I want to start by saying that vets are just amazing! I have so much respect for what they do. I do feel though, that many of us feel embarrassed to ask certain questions and whether we like it or not the information we don’t know may impact the decisions we make, and ultimately the outcome for our dog. 

Here are the questions you MUST ask every time you see them AND your dog will thank you for asking!

Question 1: How much is it/will it be?

Seems simple enough but don’t be shy to understand the cost of each and every item that will be charged in the visit. This will help you make better decisions and reduce stress by organising finances if needed.

Question 2: Is there a cheaper option?

Whether money is an issue or not, this is an important question to ask. Your vet won’t think less of you for asking! A cheaper option may be available or they can help problem solve and produce options that are within your budget. Ensure you understand all possible treatment options, their price and benefits so you can make an informed decision.

Question 3: Are you happy with my dog’s weight?

We often wear rose coloured glasses about our dogs weight and because we see them everyday gradual small changes are hard to see. Usually vets take your dogs weight as soon as you enter the waiting room so take note of their weight each time and keep asking if your vet is happy with their weight. If your vet says no, then discuss a plan to help them lose the weight. There’s no shame in not noticing our dogs getting overweight, however, once we know there’s a problem we NEED to act on it. An overweight dog has more health problems and their life span is about 2 years less than a dog of a healthy weight! So for your dog’s sake, ask the question and be ready to act on the response!
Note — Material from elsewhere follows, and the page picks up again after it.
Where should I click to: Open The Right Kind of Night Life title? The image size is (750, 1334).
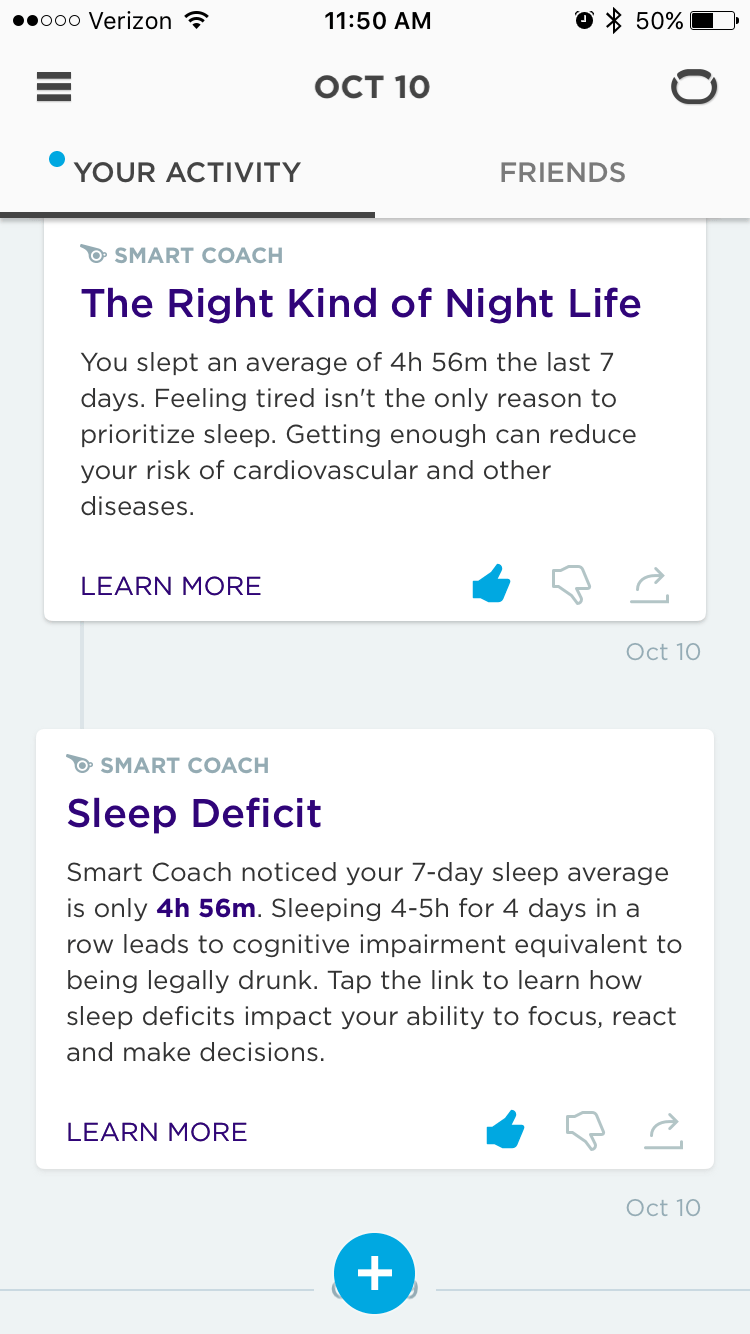[361, 303]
Question 4: Can you please assess my dog for pain?

53% of dog owners miss signs of pain in their dogs. They hide it well, really well, so make sure you get your vet to do a pain assessment as each visit. They can see if joints are stiff and if there are any sore spots and if these are changing over time. This is important to know because if they are getting worse then treatment may need to change, like introducing or increasing pain relief.

Question 5: If you’ve been given a medication, ask – can I get this at my local pharmacy?

Ask your vet if the medication is something that humans take and is available at a pharmacy in the dosage required. Some medicines may be made in such a way that for example is too small for humans and so you can only purchase from your vet, example Maloxicam. If they say yes it’s a medication that humans take in that dose then ask for a script. They may charge you a small fee for writing the script but you could save lots. For example when I last bought Gabapentin I paid $20 for the script and paid $15 for 100 tablets (100mg), whereas the same is usually $80 from a vet.

Our vets are wonderful and only want to help. It’s so important you have one that is not only good with your dog but also with you and that you’re comfortable with.